De transporte seguro a símbolo de tragédia: 2024 e os 40 mortos em acidentes com elevadores

O ano de 2024 foi marcado por uma sequência alarmante de acidentes no setor de elevadores no Brasil. Fechamos o ano com 58 acidentes registrados, 40 mortes e 108 pessoas diretamente envolvidas. Esses números, além de tristes, mostram o reflexo de uma crise que já vinha se desenhando há anos e que exige mudanças urgentes.

Em agosto de 2024, trouxe na edição 183 da revista, um levantamento, apontando os dados acumulados de 1º de janeiro a 7 de agosto de 2024: foram 31 acidentes, 22 mortes e 69 pessoas envolvidas. Naquele momento, o cenário já era preocupante, mas os meses seguintes, de 8 de agosto a 31 de dezembro, trouxeram mais 27 acidentes, 18 mortes e 39 pessoas impactadas.

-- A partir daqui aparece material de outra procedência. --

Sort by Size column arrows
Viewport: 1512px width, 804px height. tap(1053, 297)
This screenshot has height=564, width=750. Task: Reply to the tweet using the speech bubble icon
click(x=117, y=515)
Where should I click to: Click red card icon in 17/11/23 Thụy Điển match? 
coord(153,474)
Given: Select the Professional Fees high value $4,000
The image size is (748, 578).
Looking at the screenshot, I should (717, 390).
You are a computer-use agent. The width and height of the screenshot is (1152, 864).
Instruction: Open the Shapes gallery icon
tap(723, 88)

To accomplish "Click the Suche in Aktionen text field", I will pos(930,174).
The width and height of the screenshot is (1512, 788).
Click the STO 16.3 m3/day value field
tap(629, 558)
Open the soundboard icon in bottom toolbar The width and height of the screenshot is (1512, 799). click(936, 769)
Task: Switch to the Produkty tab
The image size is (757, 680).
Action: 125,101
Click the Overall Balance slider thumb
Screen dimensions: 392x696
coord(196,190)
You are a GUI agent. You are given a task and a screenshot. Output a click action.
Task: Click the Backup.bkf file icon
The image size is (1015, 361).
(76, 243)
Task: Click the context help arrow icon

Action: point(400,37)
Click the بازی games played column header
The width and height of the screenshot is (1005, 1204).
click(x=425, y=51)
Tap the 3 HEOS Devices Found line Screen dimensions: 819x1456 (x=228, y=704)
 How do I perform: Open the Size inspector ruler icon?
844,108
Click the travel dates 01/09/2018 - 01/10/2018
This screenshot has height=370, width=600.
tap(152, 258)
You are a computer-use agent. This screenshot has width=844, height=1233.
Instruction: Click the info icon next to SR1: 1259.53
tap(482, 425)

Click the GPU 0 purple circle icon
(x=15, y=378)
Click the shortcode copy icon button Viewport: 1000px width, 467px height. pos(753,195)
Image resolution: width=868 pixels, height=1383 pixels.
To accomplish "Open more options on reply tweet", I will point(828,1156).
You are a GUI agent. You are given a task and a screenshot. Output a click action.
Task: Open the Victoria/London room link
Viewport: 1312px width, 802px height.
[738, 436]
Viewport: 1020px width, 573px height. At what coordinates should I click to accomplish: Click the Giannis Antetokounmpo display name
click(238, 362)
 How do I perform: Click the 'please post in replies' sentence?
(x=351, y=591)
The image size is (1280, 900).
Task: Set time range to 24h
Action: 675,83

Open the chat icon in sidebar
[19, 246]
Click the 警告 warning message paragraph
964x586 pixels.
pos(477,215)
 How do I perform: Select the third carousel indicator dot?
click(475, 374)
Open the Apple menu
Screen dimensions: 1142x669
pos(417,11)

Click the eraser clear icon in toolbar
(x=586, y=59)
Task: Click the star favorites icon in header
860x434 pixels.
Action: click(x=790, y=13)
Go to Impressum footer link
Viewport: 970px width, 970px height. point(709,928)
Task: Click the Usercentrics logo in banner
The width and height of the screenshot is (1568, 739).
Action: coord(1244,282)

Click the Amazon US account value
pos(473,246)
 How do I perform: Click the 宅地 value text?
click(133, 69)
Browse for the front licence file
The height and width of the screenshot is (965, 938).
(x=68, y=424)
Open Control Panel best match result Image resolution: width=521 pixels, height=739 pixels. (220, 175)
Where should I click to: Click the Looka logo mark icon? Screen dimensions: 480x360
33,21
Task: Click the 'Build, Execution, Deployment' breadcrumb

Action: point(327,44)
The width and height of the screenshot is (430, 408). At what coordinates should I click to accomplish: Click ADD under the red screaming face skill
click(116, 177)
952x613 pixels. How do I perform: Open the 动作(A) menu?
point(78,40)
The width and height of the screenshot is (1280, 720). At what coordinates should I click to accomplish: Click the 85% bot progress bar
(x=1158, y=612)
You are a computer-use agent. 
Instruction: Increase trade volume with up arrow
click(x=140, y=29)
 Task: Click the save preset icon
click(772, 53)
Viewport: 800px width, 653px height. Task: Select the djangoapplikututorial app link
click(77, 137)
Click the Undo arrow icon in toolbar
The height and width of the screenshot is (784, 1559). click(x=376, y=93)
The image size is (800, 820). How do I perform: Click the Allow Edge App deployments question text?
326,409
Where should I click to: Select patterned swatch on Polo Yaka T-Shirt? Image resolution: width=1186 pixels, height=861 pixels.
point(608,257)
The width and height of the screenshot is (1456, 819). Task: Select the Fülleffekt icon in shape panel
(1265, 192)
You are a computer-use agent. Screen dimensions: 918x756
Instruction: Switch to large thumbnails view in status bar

Com quase 15 anos de experiência no setor, nunca presenciei uma situação tão crítica. O mais alarmante é que esses acidentes não são apenas números em um relatório, são vidas perdidas, famílias destruídas e um sinal claro de que estamos falhando como sociedade e profissionais em tratar com seriedade a segurança dos elevadores, historicamente o meio de transporte mais seguro do mundo.

FATORES CRÍTICOS POR TRÁS DA CRISE

Os acidentes de 2024 não são fruto do acaso. Eles refletem falhas sistêmicas que precisam ser enfrentadas com seriedade e urgência.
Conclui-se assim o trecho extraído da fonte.